Weighted avg aggregation

edit

A single-value metrics aggregation that computes the weighted average of numeric values that are extracted from the aggregated documents. These values can be extracted either from specific numeric fields in the documents.

When calculating a regular average, each datapoint has an equal "weight" …​ it contributes equally to the final value. Weighted averages, on the other hand, weight each datapoint differently. The amount that each datapoint contributes to the final value is extracted from the document.

As a formula, a weighted average is the ∑(value * weight) / ∑(weight)

A regular average can be thought of as a weighted average where every value has an implicit weight of 1.

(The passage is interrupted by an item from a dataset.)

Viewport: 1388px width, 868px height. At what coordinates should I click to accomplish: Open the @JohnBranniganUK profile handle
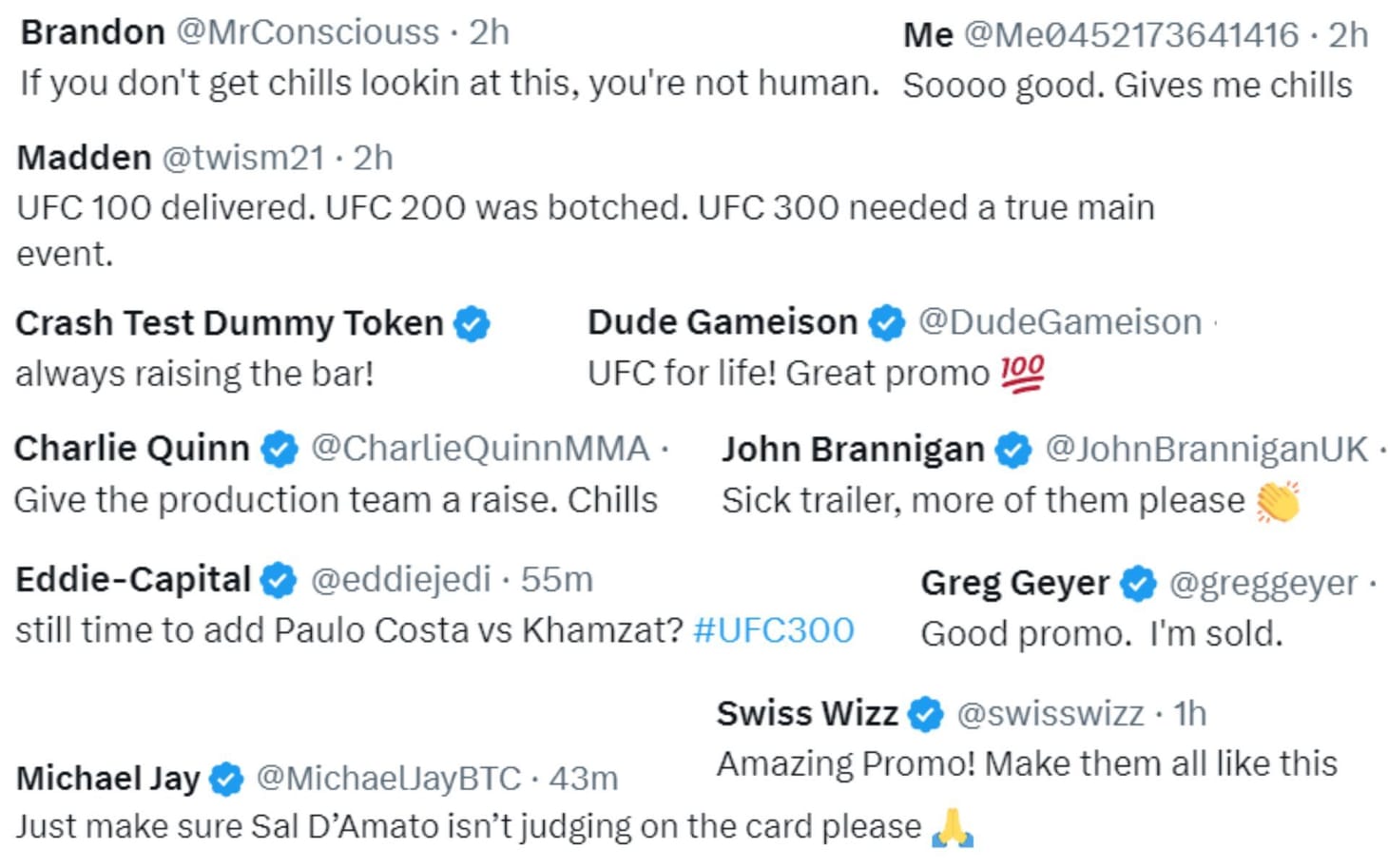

Table 51. weighted_avg Parameters

Parameter Name Description Required Default Value

value

The configuration for the field or script that provides the values

Required

weight

The configuration for the field or script that provides the weights

Required

format

The numeric response formatter

Optional

The value and weight objects have per-field specific configuration:

Table 52. value Parameters

Parameter Name Description Required Default Value

field

The field that values should be extracted from

Required

missing

A value to use if the field is missing entirely

Optional

Table 53. weight Parameters

Parameter Name Description Required Default Value

field

The field that weights should be extracted from

Required

missing

A weight to use if the field is missing entirely

Optional

Examples

edit

If our documents have a "grade" field that holds a 0-100 numeric score, and a "weight" field which holds an arbitrary numeric weight, we can calculate the weighted average using:

resp = client.search(
    index="exams",
    size=0,
    aggs={
        "weighted_grade": {
            "weighted_avg": {
                "value": {
                    "field": "grade"
                },
                "weight": {
                    "field": "weight"
                }
            }
        }
    },
)
print(resp)
response = client.search(
  index: 'exams',
  body: {
    size: 0,
    aggregations: {
      weighted_grade: {
        weighted_avg: {
          value: {
            field: 'grade'
          },
          weight: {
            field: 'weight'
          }
        }
      }
    }
  }
)
puts response
const response = await client.search({
  index: "exams",
  size: 0,
  aggs: {
    weighted_grade: {
      weighted_avg: {
        value: {
          field: "grade",
        },
        weight: {
          field: "weight",
        },
      },
    },
  },
});
console.log(response);
POST /exams/_search
{
  "size": 0,
  "aggs": {
    "weighted_grade": {
      "weighted_avg": {
        "value": {
          "field": "grade"
        },
        "weight": {
          "field": "weight"
        }
      }
    }
  }
}

Which yields a response like:

{
  ...
  "aggregations": {
    "weighted_grade": {
      "value": 70.0
    }
  }
}

While multiple values-per-field are allowed, only one weight is allowed. If the aggregation encounters a document that has more than one weight (e.g. the weight field is a multi-valued field) it will abort the search. If you have this situation, you should build a Runtime field to combine those values into a single weight.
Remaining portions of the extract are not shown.